Há outro ponto importante que devemos enfrentar. O Brasil sempre foi um país de imigração, assim como os Estados Unidos já o foram e ainda são. O imigrante traz uma energia sem igual, e é uma força importantíssima no desenvolvimento. Hoje ninguém quer vir mais ao Brasil; pelo contrário, estamos perdendo gente. Tenho três pesquisadores de altíssima qualidade no projeto que estão fora, dois na Alemanha e um na China, todos muito bem. E outros vão sair.

Na lista das nações que mais atraem talentos, o país também caiu muito em quatro anos, perdendo 28 posições. É necessário mudar isso para que possamos ter esperança em um país melhor no futuro. Por isso, o brasileiro que agora vê, ainda mais claramente em seu dia a dia, o potencial da ciência deve cobrar propostas, investimentos e a valorização da pesquisa em inovação e tecnologia.

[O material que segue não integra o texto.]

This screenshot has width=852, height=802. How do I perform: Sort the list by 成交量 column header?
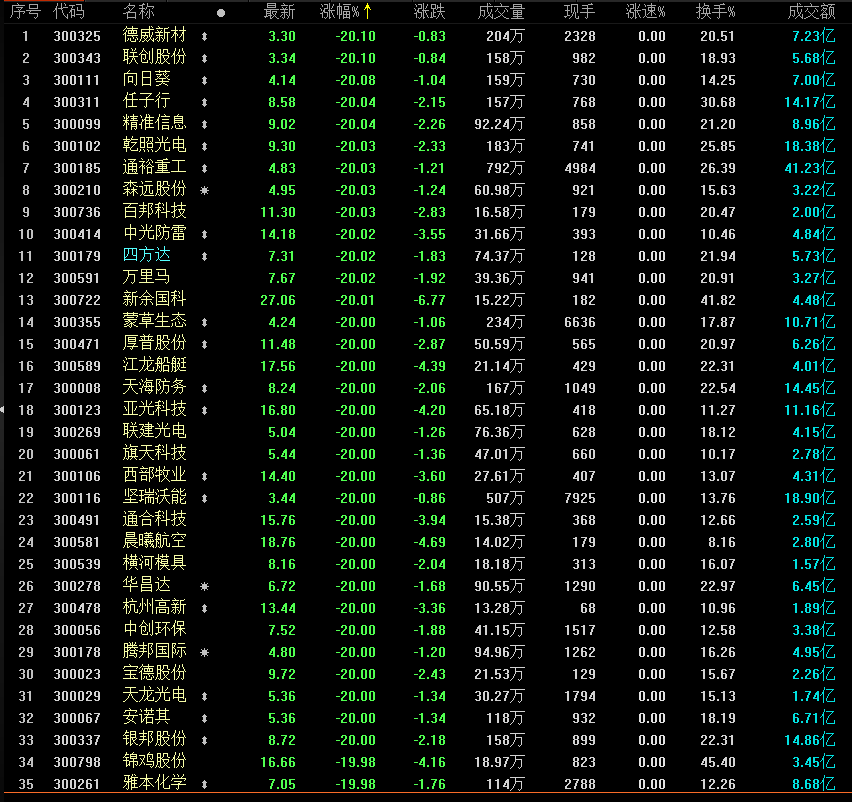click(501, 12)
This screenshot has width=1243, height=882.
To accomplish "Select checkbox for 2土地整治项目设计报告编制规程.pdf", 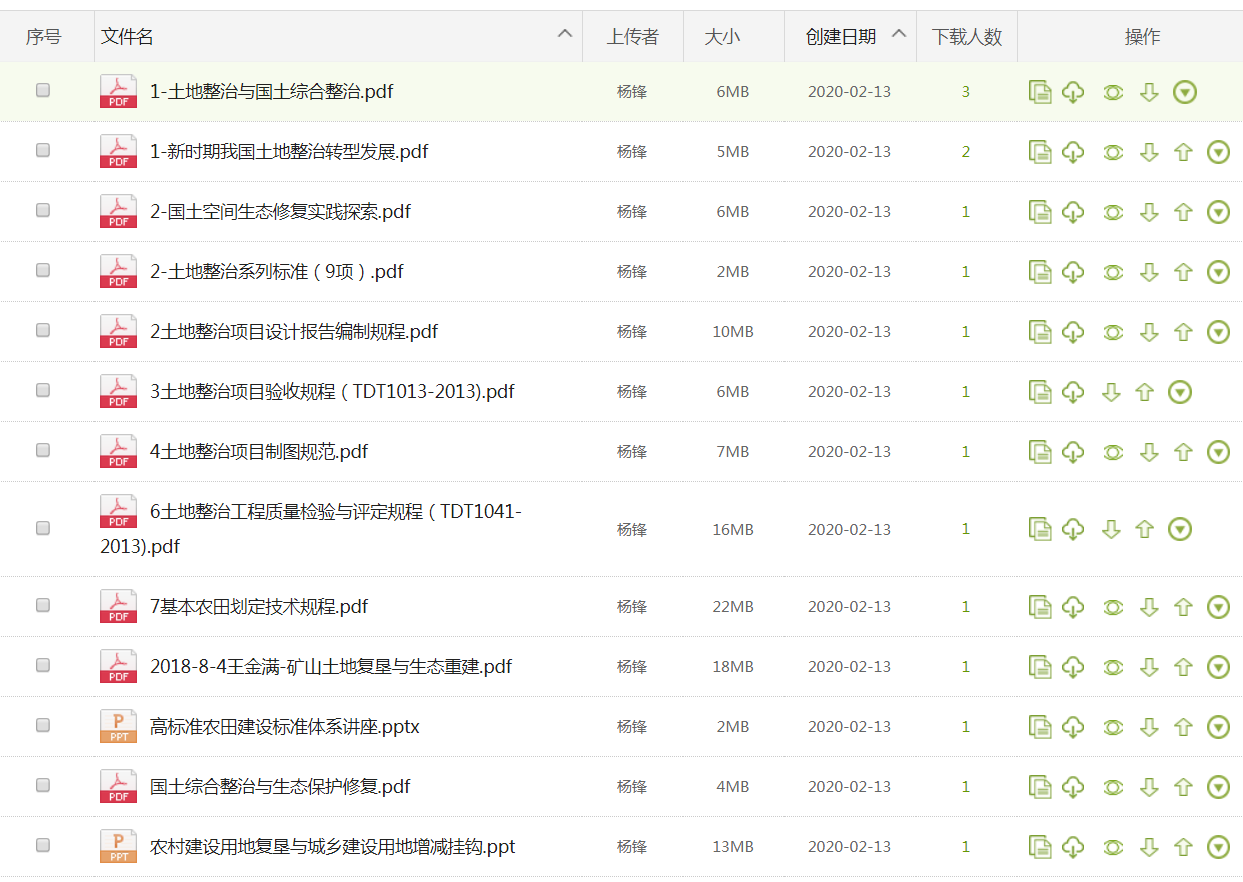I will point(43,330).
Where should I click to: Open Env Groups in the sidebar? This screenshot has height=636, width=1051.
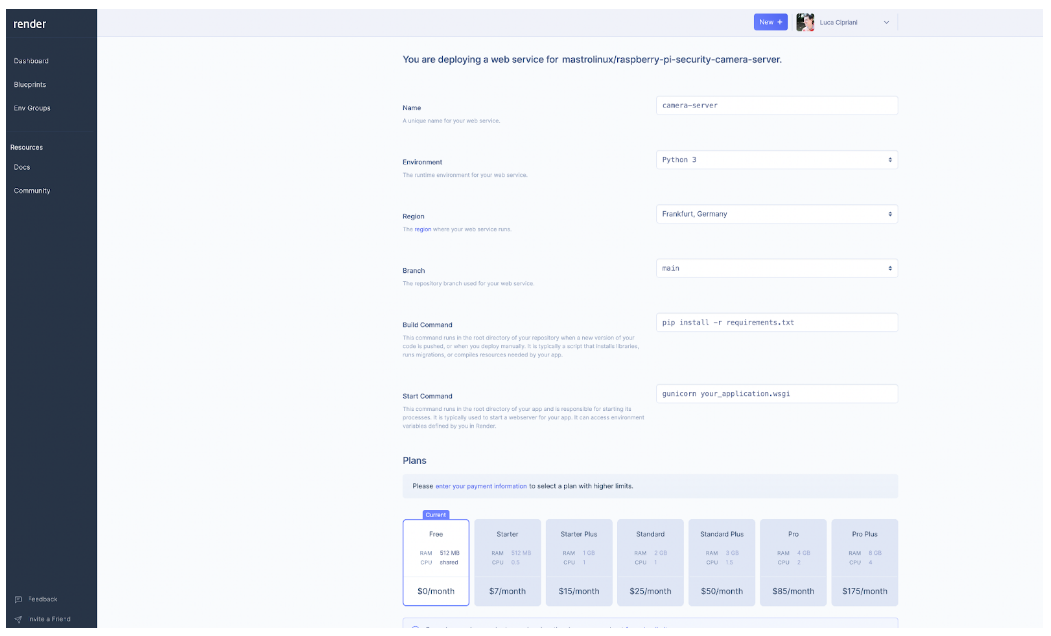click(32, 108)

Nenhum país que conseguiu se desenvolver negligenciou essa parte, como vem acontecendo no Brasil, em um governo que não só corta verbas do setor, mas menospreza fatos, conhecimento científico e as universidades públicas, as principais fomentadoras de pesquisa no Brasil.

Há cerca de 80 anos, Henry Luce, em importante editorial da revista Life, falava do “século americano”, baseado na grande ciência e grandes negócios. Foi assim que os Estados Unidos dominaram o século 20. A ciência foi a mola mestra de seu desenvolvimento. O Vale do Silício trouxe desenvolvimento sem precedentes aos Estados Unidos. Na verdade, este protagonismo científico é algo universal. Costumo dizer que Luís XIV vivia pior que a maioria da população mundial de hoje. As crianças morriam de varíola, sarampo ou cólera. Os reis precisavam ter muitos filhos para que um deles pudesse sobreviver e substituir o pai. A expectativa de vida era pequena, poucos chegavam ao 60.º aniversário. Do início da era cristã ao século 17 a evolução da economia foi pífia. Nos últimos 300 anos, em vista do desenvolvimento científico, o mundo evoluiu. A economia aumentou de modo sem precedentes. A mecânica quântica, teoria extremamente abstrata do início do século 20, propiciou desenvolvimentos novos, a eletrônica moderna, os semicondutores e o computador moderno.

Sem estes desenvolvimentos estaremos, no Brasil, fadados a exportar soja, às toneladas, para importar iPhones, cuja unidade equivale a várias toneladas de soja. Somos explorados por meio da ignorância. Nossos estudantes, em que aplicamos grandes recursos e que poderiam ser a inteligência do país, desanimam e vão a outras partes. Os Estados Unidos recolhem muitas destas inteligências. Estamos perdendo o passo para um Brasil melhor. A insistência em procedimentos anticiência na crítica indevida à universidade, a falta de apoio à ciência pode levar o país de volta a uma era de pobreza e desqualificação geral.

Mas 2022 também pode representar uma virada para a ciência brasileira. Recuperar o que foi perdido será árduo, mas possível. E conseguir olhar para frente com mais otimismo no desenvolvimento do país. Nossos pesquisadores e instituições são resilientes e vêm sobrevivendo com o esforço de nossa mão de obra. Mas estamos chegando ao nosso teto, e é preciso que toda a sociedade olhe para a ciência como uma das formas pelas quais podemos melhorar a vida de todos nós.

Elcio Abdalla é físico teórico, doutor com pós-doutorado, professor titular do Instituto de Física da Universidade de São Paulo e coordenador do Projeto Bingo, radiotelescópio brasileiro que está sendo construído no interior da Paraíba e fará o mapeamento na parte escura do universo.